What I really like is the idea of an open source operating system. This allows programmers to really become familiar with the internal workings of the operating system and write software which does not conflict (or hopefully takes advantage) of the way the operating system works. Since a computer is little more than decoration without an Operating System the idea of paying for both the machine and these basic tools with which to use it is actually offensive. It's like buying a car without an engine (while I do understand that the OS cost is usually figured into the cost of the computer, much like the engine in a car, it's more like buying a car with the hood welded shut).

I do however find myself becoming more and more of a radical every day. Each time I hear of a company or government doing something which makes life more difficult for the open source community I feel the urge to push back.
Examples (in no particular order):
1.) CueCat (Digital Convergence) changes their EULA to specifically forbid reverse engineering their product and sends cease and desist orders to authors of linux drivers for their product.

2.) Supreme Court Allows Microsoft Case to go through the Appeals court.
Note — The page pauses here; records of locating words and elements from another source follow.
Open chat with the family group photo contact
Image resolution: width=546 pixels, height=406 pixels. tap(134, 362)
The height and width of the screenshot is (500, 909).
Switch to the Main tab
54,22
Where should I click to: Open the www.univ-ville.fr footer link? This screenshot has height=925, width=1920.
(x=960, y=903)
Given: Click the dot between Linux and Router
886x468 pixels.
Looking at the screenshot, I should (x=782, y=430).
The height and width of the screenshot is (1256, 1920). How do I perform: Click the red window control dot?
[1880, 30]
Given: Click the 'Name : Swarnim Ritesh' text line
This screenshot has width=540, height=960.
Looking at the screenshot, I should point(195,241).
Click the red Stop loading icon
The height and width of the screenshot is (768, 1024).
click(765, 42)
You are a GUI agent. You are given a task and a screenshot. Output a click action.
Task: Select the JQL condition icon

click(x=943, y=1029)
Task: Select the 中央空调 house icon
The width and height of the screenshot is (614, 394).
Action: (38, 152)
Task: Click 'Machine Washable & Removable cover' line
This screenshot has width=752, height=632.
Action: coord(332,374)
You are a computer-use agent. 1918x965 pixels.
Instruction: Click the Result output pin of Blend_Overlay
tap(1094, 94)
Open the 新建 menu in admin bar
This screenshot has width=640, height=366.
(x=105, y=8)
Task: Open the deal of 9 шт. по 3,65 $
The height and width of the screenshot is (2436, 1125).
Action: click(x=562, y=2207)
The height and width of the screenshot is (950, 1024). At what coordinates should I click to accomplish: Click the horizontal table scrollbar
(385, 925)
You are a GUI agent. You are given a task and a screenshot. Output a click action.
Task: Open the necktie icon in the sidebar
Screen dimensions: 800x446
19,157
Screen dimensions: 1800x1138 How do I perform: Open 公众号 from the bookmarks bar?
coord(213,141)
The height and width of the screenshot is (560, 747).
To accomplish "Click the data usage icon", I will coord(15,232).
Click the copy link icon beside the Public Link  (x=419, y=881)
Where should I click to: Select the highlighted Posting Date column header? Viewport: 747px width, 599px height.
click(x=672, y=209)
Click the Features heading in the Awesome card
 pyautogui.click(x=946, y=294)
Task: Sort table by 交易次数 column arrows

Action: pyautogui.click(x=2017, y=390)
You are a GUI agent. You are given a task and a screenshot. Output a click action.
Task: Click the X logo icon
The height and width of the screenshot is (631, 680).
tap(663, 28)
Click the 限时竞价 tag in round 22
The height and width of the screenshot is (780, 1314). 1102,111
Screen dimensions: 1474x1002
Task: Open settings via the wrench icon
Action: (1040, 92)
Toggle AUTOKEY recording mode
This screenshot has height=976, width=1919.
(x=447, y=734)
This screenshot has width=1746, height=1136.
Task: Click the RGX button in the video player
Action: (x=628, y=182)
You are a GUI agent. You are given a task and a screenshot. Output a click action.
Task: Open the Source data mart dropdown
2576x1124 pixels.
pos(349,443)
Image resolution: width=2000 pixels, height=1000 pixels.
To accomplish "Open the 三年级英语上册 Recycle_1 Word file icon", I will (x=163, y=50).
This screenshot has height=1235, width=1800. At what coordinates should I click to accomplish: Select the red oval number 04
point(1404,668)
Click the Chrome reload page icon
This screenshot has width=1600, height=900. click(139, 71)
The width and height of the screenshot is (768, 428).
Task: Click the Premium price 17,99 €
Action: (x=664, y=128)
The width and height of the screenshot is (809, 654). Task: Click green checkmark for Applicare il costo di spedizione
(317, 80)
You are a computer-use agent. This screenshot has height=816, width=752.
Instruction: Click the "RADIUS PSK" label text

3.) DeCSS cease and desist orders

4.) The RIAA's move to shut down Napster

5.) linking can constitute copyright infringement

6.) The MPAA and other copyright holders want copy protection built into VCRs and other recording devices that will keep users from recordings some shows broadcast in digital format over cable.

7.) One word: Carnivore

8.) The DMCA

9.) Software Patents

10.) MS Kerberos (well these lists always go to 10 don't they?)
You'll notice that not all of these griefs are particularly "open source" issues, but reflect more on copyright and intellectual property as well as touching on plain old "feedom of speech" however all of these principals are very important to the advancement of Open Source Software. Cases like these set legal precedents which can further be used to make life difficult for those of us who value our freedom.

Now, let me get off this soapbox, it's kind of high up here.


Thanks to slashdot for some of the text in the "ten list" I tried to use examples cited on /. as most users here are familiar with that source, there are others as well.